[Explore the material]
(1) Answer these questions using the passage on mourning during the pandemic below.
(a) According to the passage, is there a time limit on grief?
(b) What does the passage say humans are, which makes touch and face-to-face contact instrumental in supporting one another?
(c) What does the passage say makes mourning traditions impossible right now, at least in their typical format?
(2) Retype the part of the passage on mourning during the pandemic that starts at "With current restrictions" and ends at "while physically distancing?".

Selected passage START

With current restrictions on group gatherings, the pandemic has taken away our usual ways of mourning loved ones. So how can we cope without our traditional methods of paying final respects? The following strategies can help.
Remember that grief is an individual process
Each person handles grief differently. Give yourself permission to feel whatever you’re feeling. For starters, there’s no time limit on grief. It’s possible to feel acute loss years or even decades after a death. And while some people feel overwhelming sadness, it’s also normal to be ambivalent, angry, or even relieved about the death of a loved one. In other words, don’t feel bad if you don’t feel sad. A wide range of emotions is normal and valid, and have no bearing on how much you loved the person.
How can I mourn while physically distancing?
Most cultures mourn collectively. Humans are social animals, so touch and face-to-face contact are instrumental in supporting one another. From visitations, to wakes, and sitting shiva, it’s built into society that individuals aren’t alone after their loved one’s passing. Physical distancing makes these traditions impossible right now, at least in their typical format. Despite that, we still have other ways of connecting.

Selected passage END
Entries shown START

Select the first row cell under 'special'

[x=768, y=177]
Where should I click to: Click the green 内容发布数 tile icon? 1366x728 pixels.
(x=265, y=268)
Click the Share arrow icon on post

Entries shown END
Entries shown START

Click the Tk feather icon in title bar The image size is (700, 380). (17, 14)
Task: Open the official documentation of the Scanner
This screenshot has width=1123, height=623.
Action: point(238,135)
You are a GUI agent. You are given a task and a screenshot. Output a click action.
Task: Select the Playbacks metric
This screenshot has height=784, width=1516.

Entries shown END
Entries shown START

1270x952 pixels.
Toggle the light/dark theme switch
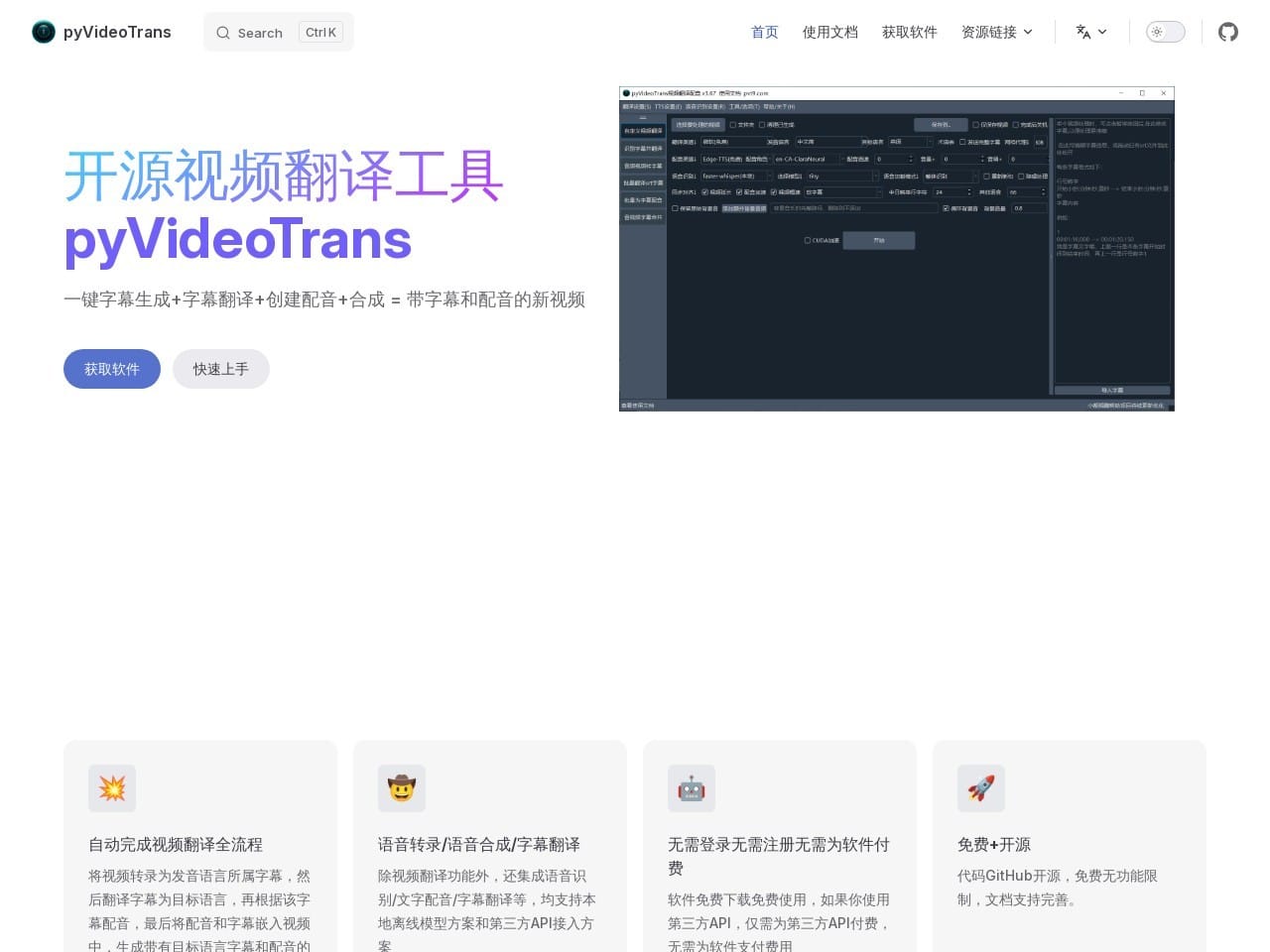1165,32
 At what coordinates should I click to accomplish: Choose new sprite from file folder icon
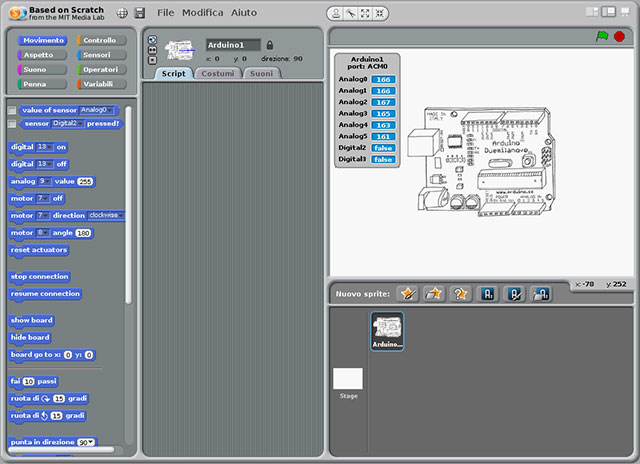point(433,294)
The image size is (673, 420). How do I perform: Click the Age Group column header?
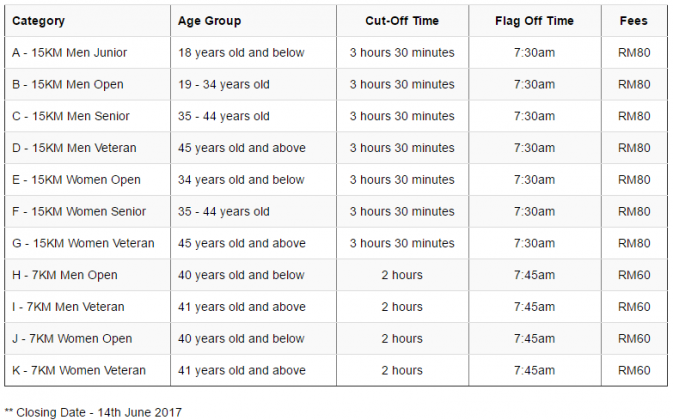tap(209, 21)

Entries shown END

[List of solutions]
(1)
(a) No. The passage says there is no time limit on grief.
(b) Social animals.
(c) Physical distancing.

(2)
With current restrictions on group gatherings, the pandemic has taken away our usual ways of mourning loved ones. So how can we cope without our traditional methods of paying final respects? The following strategies can help.
Remember that grief is an individual process
Each person handles grief differently. Give yourself permission to feel whatever you’re feeling. For starters, there’s no time limit on grief. It’s possible to feel acute loss years or even decades after a death. And while some people feel overwhelming sadness, it’s also normal to be ambivalent, angry, or even relieved about the death of a loved one. In other words, don’t feel bad if you don’t feel sad. A wide range of emotions is normal and valid, and have no bearing on how much you loved the person.
How can I mourn while physically distancing?